Retrotransposons are invasive genetic elements that constitute substantial portions of mammalian genomes. They have the potential to influence nearby gene expression through their cis-regulatory sequences, reverse transcription machinery, and the ability to mold higher-order chromatin structures. Due to their multifaceted functions, it is crucial for host fitness to maintain strict regulation of these parasitic sequences to ensure proper growth and development. This review explores how subsets of retrotransposons have undergone evolutionary exaptation to enhance the complexity of mammalian genomes. It also highlights the significance of regulating these elements, drawing on recent studies conducted in human and murine systems.

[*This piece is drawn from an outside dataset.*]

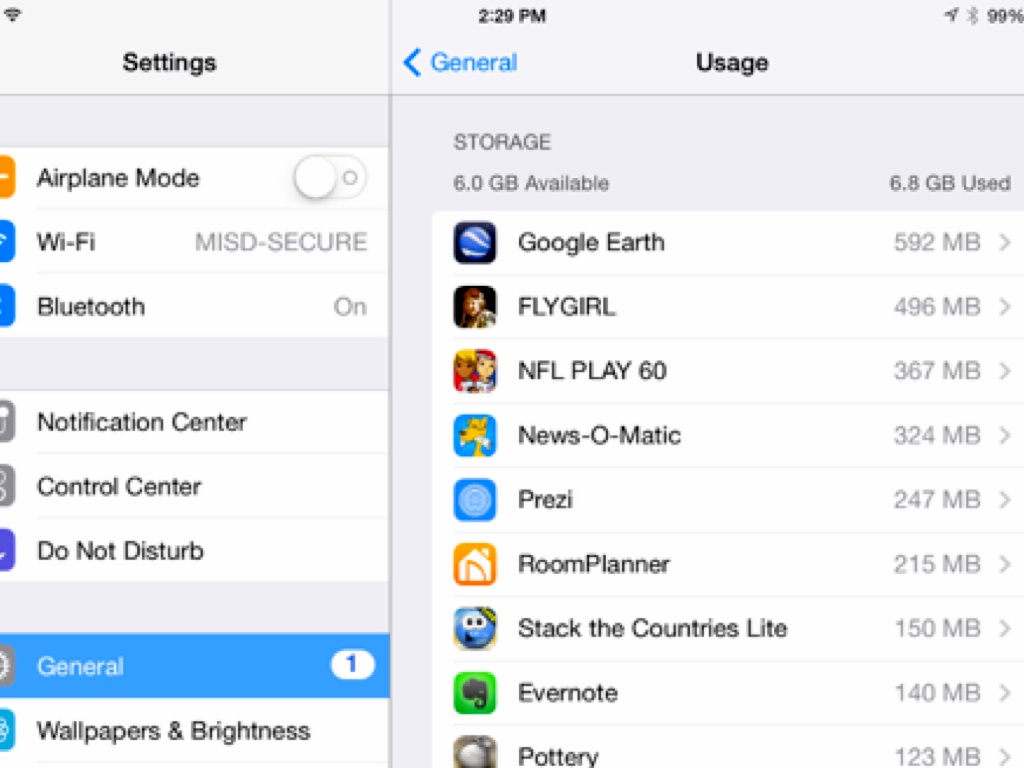This screenshot has width=1024, height=768.
Task: Open Notification Center settings
Action: [195, 422]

Keywords: diseases; epigenomics; mammalian development; retrotransposons.

Figure 1

Regulation of retrotransposons. Retrotransposons can be regulated both transcriptionally and post-transcriptionally. In early mammalian development, different histone modifications such as H3K9me2, H3K9me3, and H3K27me3 supplement each other to repress retrotransposons during global DNA methylation reprogramming. Together with stage-specific cofactors, stage- and cell-type specific repression by H3K9me3 have also been described to facilitate precise spatial and temporal expression profiles for proper development. Host cells also employ different post-transcriptional silencing mechanisms in both the cytoplasm and inside the nucleus, including RNA decay via (P-Element-induced wimpy testis) PIWI proteins, TAR DNA-binding protein 43 (TDP-43), nuclear exosome targeting (NEXT) complex, and N6-methyladenosine (m6A) modifications. Some of which have also been implicated in regulating epigenetic modifications.

Figure 2

Retrotransposons in chromatin organization and gene regulation. Eukaryotic genomes are organized in a hieratical order, from chromosome territories to compartments and chromatin loops (left). A variety of retrotransposons shape the chromatin structure at different levels, such as the SINE B1/Alu and L1 transcription in compartments A and B, respectively; human ERV subfamily H (HERV-H) transcription at TAD boundaries; and SINE B2 elements enriched at TAD boundaries and chromatin loop anchors as binding sites for CCCTC-binding factor (CTCF) proteins to promote long-range chromatin interactions. Retrotransposons are also capable of altering transcriptions via distinct mechanisms (right). The elements can act as alternative promoters and enhancers. TE transcripts can facilitate TF binding to the target genes, and complementary enhancer RNA (eRNA) that is enriched with SINE Alu sequences can dictate enhancer–promoter pairing by forming duplex with upstream antisense promoter RNA (uaRNA).